İnsanı en çok bilmediği korkutur bir o kadar da merak içine düşürürdü. İçinde birçok gizem, canlı barındıran okyanuslar ve denizler ise bu durumun en iyi örneğiydi.

Suyun şarkısını herkes dinleyemezdi, yalnızca cesareti olanlar suların derinlerine korkusuzca dalabilirdi ve yalnızca yüreği su kadar temiz, saf sevgiye sahip insanlar 'onları' görebilir ve duyabilirdi..

Küçük çocuk güya İngilizcesini geliştirmek için turistlerin çok olduğu yere gidecekti ama duyduğu garip ses,önce adımlarını yavaşlatmış sonrasında yönünü değiştirmesine sebep olmuştu.

"𝄞♪♫♬♩♩... "

Ayakları sıcak kumda yanarken beynini uyuşturmuş gibi hissettiği sesin geldiği yere doğru ilerleyip ilerlemediğini bile anlayamazken soğuk suya girdiği anda ayak tabanındaki sıcaklık hissi yerini serinlemeye bıraktığında tüyleri diken diken oldu.

Her gün gelip girdiği denize hızlı hızlı girerken çıkardığı sesler yüzünden şarkıyı duyması zorlaşmıştı bu yüzden biraz yavaşladı tabii bunu yapmak yeni aklına geldiğinde çoktan kıyıdan uzaklaşmıştı.

Annesinin uyarısı , aslında pek söz dinleyen bir çocuk değildi tamamen burada tamamen yalnız oluşu aklına geldiği ve ayaklarının artık yere zor değdiği derinlikte olduğunu anımsaması onu buraya kadar çekmiş sihirli şarkının sa tamamen yok olmasına sebep oldu.

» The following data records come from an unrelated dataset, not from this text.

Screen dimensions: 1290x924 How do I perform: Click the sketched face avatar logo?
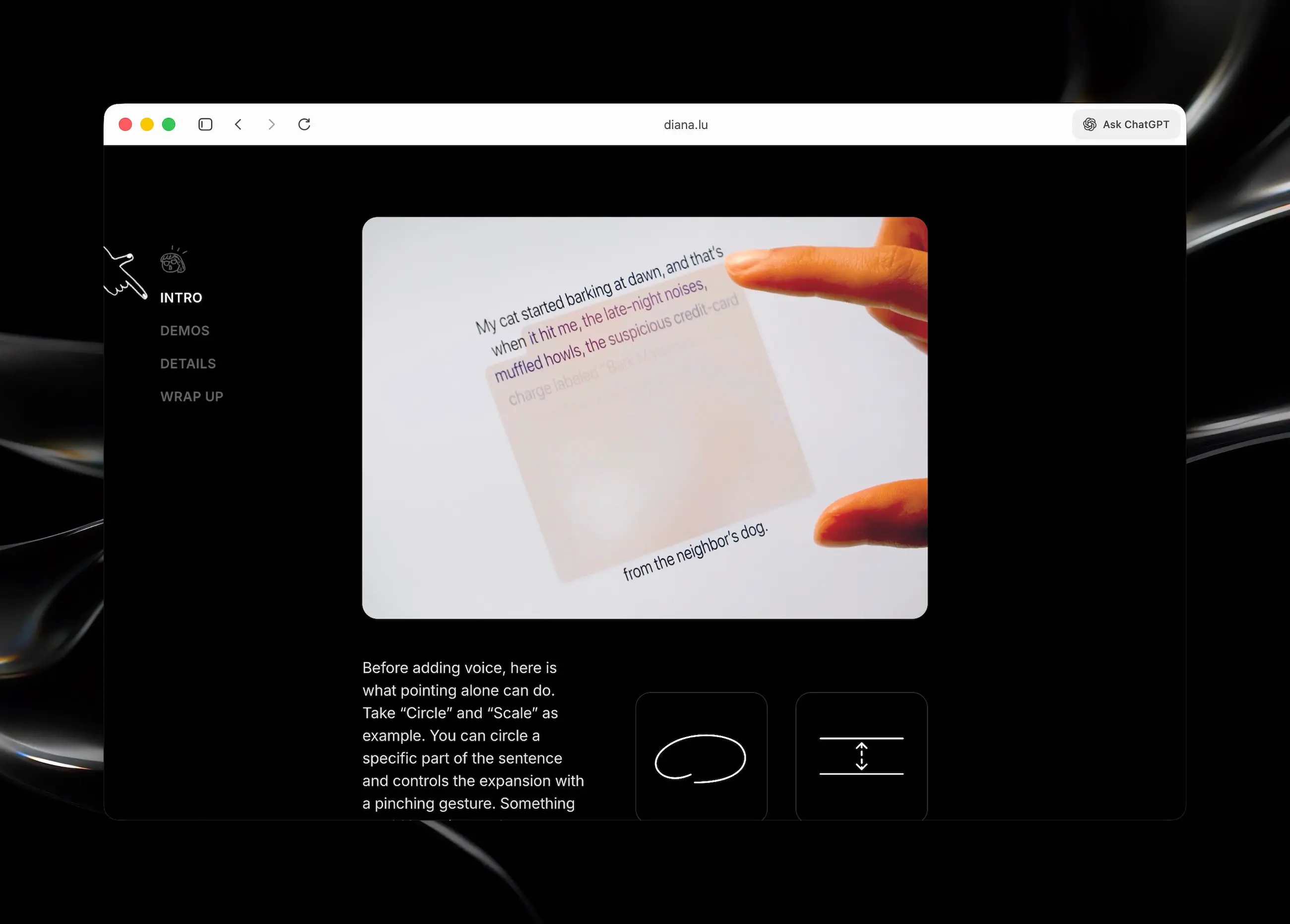point(173,260)
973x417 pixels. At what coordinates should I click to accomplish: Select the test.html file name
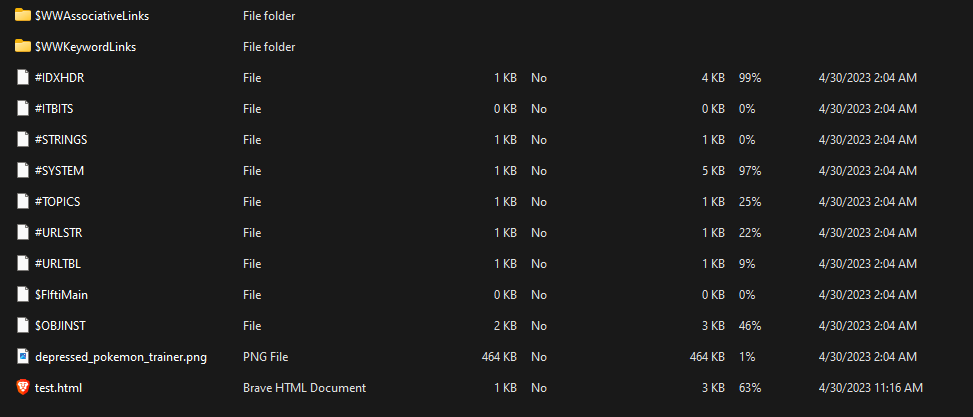[x=58, y=387]
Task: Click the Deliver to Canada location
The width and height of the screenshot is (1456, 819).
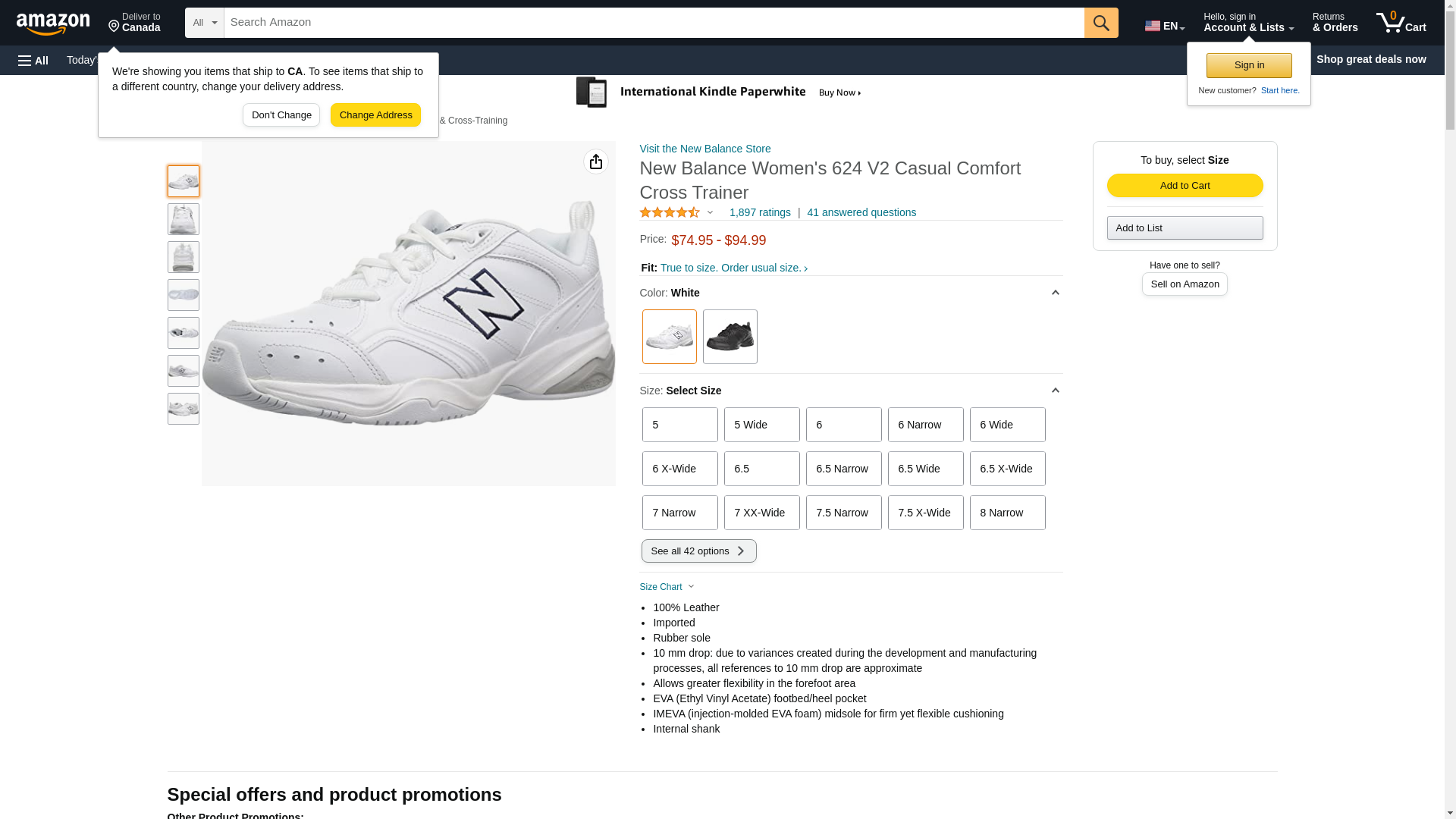Action: (x=134, y=23)
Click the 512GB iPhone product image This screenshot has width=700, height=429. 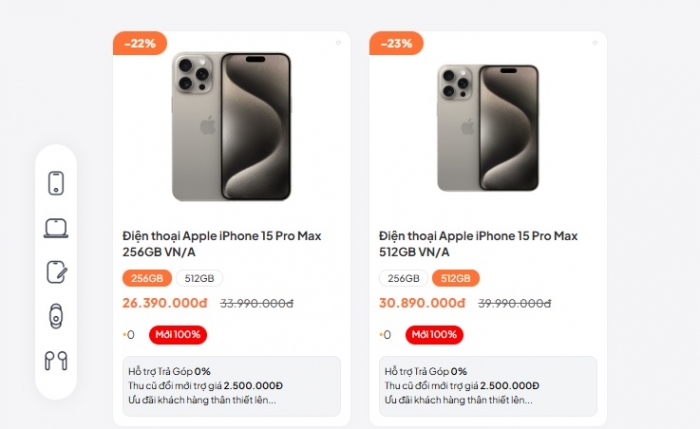point(488,127)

"Eyvah.. " diye mırıldandı, panik dalgası yavaş yavaş parmak uçlarına kadar gelirken sanki başına gelecekleri anlamış gibi yüreği sıkıştı. "Anne! " diye seslendi birkaç kez ama gelen giden olmadı zaten şansını denemişti, annesinin onu buradan duymayacağını gayet iyi biliyordu.. Belki içine doğardı, sonuçta o anneydi.

Parmak uçları yere değmediğinde ağlayacak gibi olurken sakin kalmaya çalışarak babasının öğrettiği gibi yüzmeye çalıştı tabii dalgaların kurbanı olunca burnuna ve boğazına kaçan suyla birlikte panik yapmadan duramadı, ayakları yerden tamamen kesildiği anda kendisini suyun derinliklerine batarken buldu.

Küçücüktü, daha büyüyüp kocaman adam olacaktı..Yüzme öğrenecek, üstü açık araba alacak, uzaya gidecek, doktor olacak, öğretmen olacaktı. Kocaman villası ve aslanları hatta köpekbalıkları olacaktı. Suda kaybolursa büyüyemez ve bunları yapamazdı ki!

Gözleri bulanık suda yanarken mecburen gözlerini kapattı. Ağzından ve burnundan kopup yüzeye doğru gitmek üzere yola çıkan baloncukları patlatan parmakları da görememişti, aynı onu kurtaran şeyi göremediği gibi.

Sadece kepçe kulaklarına denizin sesi ve balina gibi canlıların sesinden, yani az önceki şarkıdan, duyarken yeşil gözleri birden açıldı.

Üstünde yüzden balıklar, uçuyor gibiydi. Aşağıdan bakınca yüzleri varmış gibi durduğundan çok komik ve tatlı duruyorlardı. Kıkır kıkır gülmeye başladığında adını bilmediği balıklardan biri yanından geçip boynunu gıdıklarken gülmeye devam etti.

Balık,bedeni üzerinde hızını yavaşlatınca kumun üzerinden kalkarak parmak uçlarıyla kendisini öne doğru ittirdi. Altında kalmış balığın omuzlarına tutunur gibiyken yukarıya doğru yüzmeye başladıklarında denizin altında nefes alabildiğini, her yeri net bir şekilde görüp her şeyi duyabildiğini fark ettiğinde heyecanlandı.

Artık sudan hiç çıkmak istemiyordu!

Balığı bıraktığı zaman duyduğu sesle birlikte aynı balık etrafında yüzüp sırtından yukarıya doğru ittirdi onu.

"Gitmek istemiyorum! " diye itiraz etti, diğer balıklar da onu yukarıya çıkarmak için uğraşmaya başladığı sırada kıkır kıkır gülerek onlardan kaçmaya çalışmıştı..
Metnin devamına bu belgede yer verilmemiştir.